A few days ago, a friend said to me, “I spent all my money traveling. I wish I would’ve stayed in Seville more. You’re so lucky.” Another person said, “You know so many Spaniards—it’s so cool.”
It’s true, I do! Here’s a photo from a fun night out with two of my closest Spanish friends—my orientation guide, Enrique (left) and Manú (right)—also featuring my accidental bunny ears.
But in all honesty, I felt a lot of pressure to take advantage of the proximity and cheap travel to many countries in Europe. It’s hard not to feel left out when your friends are sharing photos of exotic beaches, ancient architecture, and rolling hills, and you’ve chosen to stay in your home city for the weekend (or in my case—for many weekends). But if I had to do it all over, I wouldn’t change a thing.

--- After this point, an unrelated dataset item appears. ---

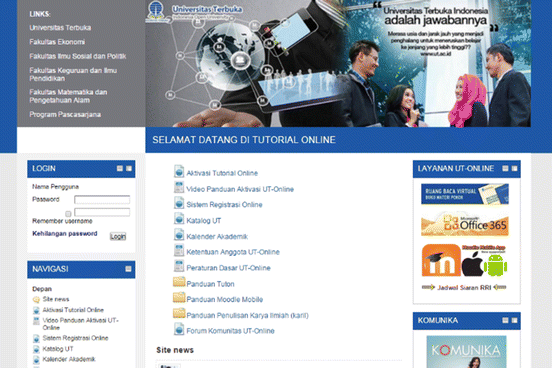The width and height of the screenshot is (552, 368).
Task: Open the Program Pascasarjana link
Action: pyautogui.click(x=65, y=114)
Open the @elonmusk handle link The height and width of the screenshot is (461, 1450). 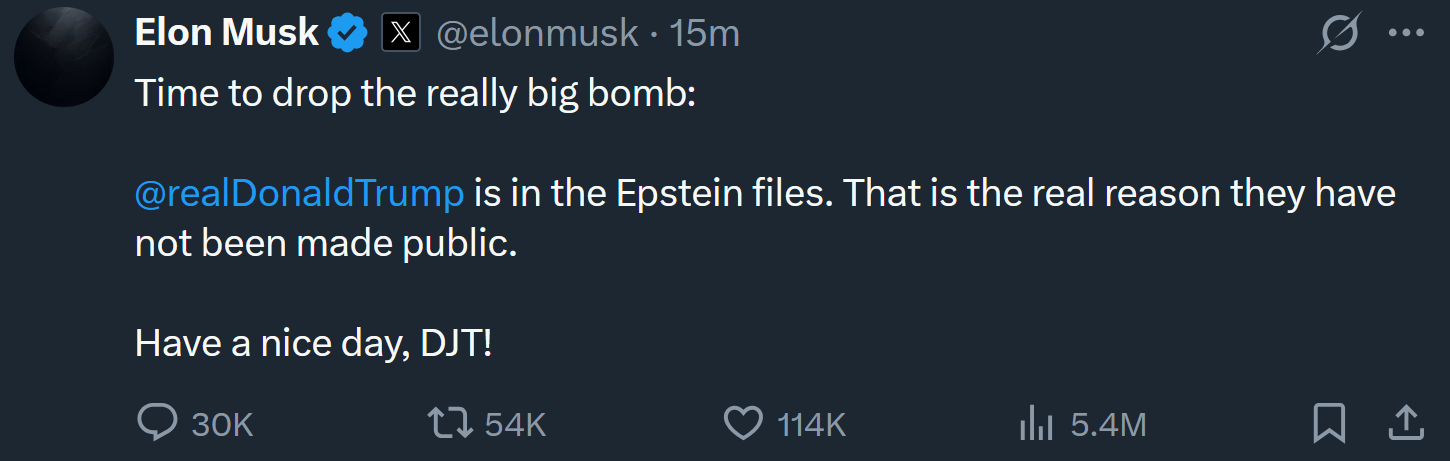coord(537,34)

Around two months ago I met my best friend, Nacho, when a few locals joined my class for the day to discuss cultural differences between the U.S. and Spain. A week later, he convinced me to try dancing (bachata and salsa), and I’ve spent the past two months falling in love with the dance community here. During the week, Nacho helps me stay on track with my studies by inviting me to the library and by acting as my personal dictionary for all the hip Sevillian Spanish phrases I could ever need. And on the weekends, bailamos! We dance! One time I was even invited to a barbeque with his family—complete with four different kinds of meat, bread that you share by ripping it apart with your hands, and a lot of sobremesa, or table talk.
Feeling like a celebrity when the professional photographer snapped a photo while I was dancing bachata with a gentleman at baile social--social dance!
I decided to stay in Seville for Spring Break #1—Semana Santa, or Holy Week. This was the first time I could spend a lot of time with my host mom and sister, as we usually have pretty busy schedules. Together we went to see one of the religious processions called a Paso (see below). We also took a day trip with their family friends to a summer home where we had a pizza party, played Uno, and enjoyed the sun. On Palm Sunday, a friend and I went to a Spanish misa, and despite not being able to sit down nor hear a single thing, it was neat to see a church mass here.
This Paso of the Virgin Mary was breathtaking—there are around 40 men underneath to carry it, for the procession that can last upwards of 12 hours.
We had drinks and hung out outside after the family lunch. My five-year-old host sister played hair stylist and took a photo of my host mom and I.
My point is, it’s okay to not travel every weekend. I was riding some major guilt trips at least once a week about how I was only in Seville (the most beautiful city around, if you ask me). I came to Spain to immerse myself in the culture and improve my Spanish, and I’ve gotten all of that and more.